● Exercise
In the material below, the lines from the one containing "Victoria Dahl (86, 375)" through the one containing "publishing (198, 2536)" are to be given again exactly, ends included, and no others.

◆ ◆ ◆

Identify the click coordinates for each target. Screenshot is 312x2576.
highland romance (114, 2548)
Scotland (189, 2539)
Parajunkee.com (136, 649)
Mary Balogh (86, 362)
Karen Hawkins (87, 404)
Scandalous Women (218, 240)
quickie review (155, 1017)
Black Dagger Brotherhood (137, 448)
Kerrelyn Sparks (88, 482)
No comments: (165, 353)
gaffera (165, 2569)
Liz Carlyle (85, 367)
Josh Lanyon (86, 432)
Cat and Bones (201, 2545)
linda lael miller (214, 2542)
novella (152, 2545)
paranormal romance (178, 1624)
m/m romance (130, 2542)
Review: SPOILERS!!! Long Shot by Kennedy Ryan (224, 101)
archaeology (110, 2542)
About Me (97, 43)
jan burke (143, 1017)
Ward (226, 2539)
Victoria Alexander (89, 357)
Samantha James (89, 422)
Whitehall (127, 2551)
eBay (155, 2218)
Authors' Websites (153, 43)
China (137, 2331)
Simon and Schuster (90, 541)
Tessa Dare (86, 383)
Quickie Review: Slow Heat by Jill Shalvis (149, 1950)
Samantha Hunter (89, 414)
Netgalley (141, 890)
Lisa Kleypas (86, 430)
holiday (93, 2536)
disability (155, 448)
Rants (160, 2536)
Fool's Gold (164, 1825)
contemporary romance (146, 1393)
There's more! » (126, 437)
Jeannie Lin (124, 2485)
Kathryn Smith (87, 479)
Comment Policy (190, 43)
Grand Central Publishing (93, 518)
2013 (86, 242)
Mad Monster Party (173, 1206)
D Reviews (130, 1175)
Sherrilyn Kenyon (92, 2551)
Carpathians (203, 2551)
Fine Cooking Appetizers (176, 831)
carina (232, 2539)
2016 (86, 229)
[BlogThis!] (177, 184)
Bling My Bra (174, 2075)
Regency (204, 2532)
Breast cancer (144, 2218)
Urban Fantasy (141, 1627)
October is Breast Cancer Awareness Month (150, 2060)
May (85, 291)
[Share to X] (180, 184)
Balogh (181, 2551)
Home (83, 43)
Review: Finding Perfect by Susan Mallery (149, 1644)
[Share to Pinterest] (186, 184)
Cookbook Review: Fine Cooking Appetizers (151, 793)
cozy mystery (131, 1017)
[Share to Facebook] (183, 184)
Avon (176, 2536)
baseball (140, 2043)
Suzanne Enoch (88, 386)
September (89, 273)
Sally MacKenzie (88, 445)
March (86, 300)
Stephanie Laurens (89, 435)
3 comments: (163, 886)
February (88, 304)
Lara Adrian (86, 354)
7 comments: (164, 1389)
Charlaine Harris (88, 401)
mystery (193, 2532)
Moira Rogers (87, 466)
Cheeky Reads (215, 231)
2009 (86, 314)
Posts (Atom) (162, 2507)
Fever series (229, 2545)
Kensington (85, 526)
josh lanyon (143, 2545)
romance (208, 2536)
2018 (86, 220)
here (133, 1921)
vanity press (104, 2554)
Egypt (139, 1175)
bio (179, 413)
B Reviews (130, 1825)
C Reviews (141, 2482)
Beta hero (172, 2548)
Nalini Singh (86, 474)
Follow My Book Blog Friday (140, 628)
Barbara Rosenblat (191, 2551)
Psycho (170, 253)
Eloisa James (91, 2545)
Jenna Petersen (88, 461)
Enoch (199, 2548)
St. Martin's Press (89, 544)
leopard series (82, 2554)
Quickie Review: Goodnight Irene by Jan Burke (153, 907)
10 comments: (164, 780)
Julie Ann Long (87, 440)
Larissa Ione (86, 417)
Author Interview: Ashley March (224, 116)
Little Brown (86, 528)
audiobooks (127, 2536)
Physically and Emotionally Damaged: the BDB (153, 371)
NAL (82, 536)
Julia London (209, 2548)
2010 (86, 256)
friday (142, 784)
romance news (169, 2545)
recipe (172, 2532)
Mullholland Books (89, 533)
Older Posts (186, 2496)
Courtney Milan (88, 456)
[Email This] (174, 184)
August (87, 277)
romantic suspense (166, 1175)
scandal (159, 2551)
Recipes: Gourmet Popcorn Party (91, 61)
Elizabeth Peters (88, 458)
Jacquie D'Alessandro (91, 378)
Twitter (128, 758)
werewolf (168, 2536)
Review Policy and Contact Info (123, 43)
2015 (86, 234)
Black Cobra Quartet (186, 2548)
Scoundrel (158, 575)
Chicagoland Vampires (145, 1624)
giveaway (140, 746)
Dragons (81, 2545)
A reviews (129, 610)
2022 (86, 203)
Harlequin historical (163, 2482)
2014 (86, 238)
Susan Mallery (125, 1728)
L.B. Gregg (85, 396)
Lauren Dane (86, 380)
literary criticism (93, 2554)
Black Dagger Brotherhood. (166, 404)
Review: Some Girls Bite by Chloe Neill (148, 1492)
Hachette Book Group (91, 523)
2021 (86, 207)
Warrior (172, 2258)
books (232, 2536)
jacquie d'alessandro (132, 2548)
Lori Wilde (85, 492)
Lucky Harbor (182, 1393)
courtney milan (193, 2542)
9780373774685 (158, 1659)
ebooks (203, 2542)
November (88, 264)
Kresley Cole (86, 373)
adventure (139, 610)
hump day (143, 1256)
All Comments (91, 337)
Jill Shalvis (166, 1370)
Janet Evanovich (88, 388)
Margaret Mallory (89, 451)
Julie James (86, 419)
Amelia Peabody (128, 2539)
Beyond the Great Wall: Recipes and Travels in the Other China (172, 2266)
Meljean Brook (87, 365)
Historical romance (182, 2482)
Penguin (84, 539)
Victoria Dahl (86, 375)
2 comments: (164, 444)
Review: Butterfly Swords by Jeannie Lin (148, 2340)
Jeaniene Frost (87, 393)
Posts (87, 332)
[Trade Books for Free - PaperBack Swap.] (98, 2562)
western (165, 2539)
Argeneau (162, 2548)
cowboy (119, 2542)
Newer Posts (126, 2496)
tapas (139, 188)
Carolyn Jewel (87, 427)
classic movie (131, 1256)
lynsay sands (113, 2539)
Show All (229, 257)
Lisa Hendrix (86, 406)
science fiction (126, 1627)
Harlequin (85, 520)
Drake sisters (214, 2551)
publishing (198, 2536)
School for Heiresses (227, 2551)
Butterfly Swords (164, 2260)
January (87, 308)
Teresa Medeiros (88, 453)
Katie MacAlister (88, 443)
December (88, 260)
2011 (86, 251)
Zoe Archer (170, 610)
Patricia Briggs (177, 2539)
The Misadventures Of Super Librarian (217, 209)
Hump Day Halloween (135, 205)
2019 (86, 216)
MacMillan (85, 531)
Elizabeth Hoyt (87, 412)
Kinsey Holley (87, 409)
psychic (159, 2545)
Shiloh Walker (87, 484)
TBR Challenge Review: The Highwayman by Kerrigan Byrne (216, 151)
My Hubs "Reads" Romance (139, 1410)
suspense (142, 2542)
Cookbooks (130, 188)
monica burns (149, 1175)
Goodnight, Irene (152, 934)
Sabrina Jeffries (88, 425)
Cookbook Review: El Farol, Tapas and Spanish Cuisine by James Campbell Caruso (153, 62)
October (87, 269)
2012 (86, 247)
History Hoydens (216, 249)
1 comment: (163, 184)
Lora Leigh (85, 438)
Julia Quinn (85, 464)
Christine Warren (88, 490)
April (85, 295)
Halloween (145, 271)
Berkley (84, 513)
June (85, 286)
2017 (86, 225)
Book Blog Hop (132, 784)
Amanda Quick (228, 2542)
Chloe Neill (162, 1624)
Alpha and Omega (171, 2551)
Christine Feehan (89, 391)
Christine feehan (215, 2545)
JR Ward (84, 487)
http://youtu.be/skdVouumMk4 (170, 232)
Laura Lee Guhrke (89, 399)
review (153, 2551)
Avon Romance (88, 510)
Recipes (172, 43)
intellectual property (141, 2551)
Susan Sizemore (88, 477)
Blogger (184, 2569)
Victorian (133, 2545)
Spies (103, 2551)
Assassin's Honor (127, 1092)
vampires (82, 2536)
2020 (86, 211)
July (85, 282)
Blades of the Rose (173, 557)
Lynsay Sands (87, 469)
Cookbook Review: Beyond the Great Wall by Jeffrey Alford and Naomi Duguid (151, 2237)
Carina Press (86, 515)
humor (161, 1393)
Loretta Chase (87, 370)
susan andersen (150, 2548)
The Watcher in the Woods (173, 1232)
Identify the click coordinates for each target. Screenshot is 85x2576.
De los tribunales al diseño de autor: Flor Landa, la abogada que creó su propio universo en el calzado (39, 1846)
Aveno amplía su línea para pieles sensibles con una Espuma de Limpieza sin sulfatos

◆ ◆ ◆

● Your response
Victoria Dahl (86, 375)
2 comments: (164, 444)
Review: Butterfly Swords by Jeannie Lin (148, 2340)
Jeaniene Frost (87, 393)
Posts (87, 332)
[Trade Books for Free - PaperBack Swap.] (98, 2562)
western (165, 2539)
Argeneau (162, 2548)
cowboy (119, 2542)
Newer Posts (126, 2496)
tapas (139, 188)
Carolyn Jewel (87, 427)
classic movie (131, 1256)
lynsay sands (113, 2539)
Show All (229, 257)
Lisa Hendrix (86, 406)
science fiction (126, 1627)
Harlequin (85, 520)
Drake sisters (214, 2551)
publishing (198, 2536)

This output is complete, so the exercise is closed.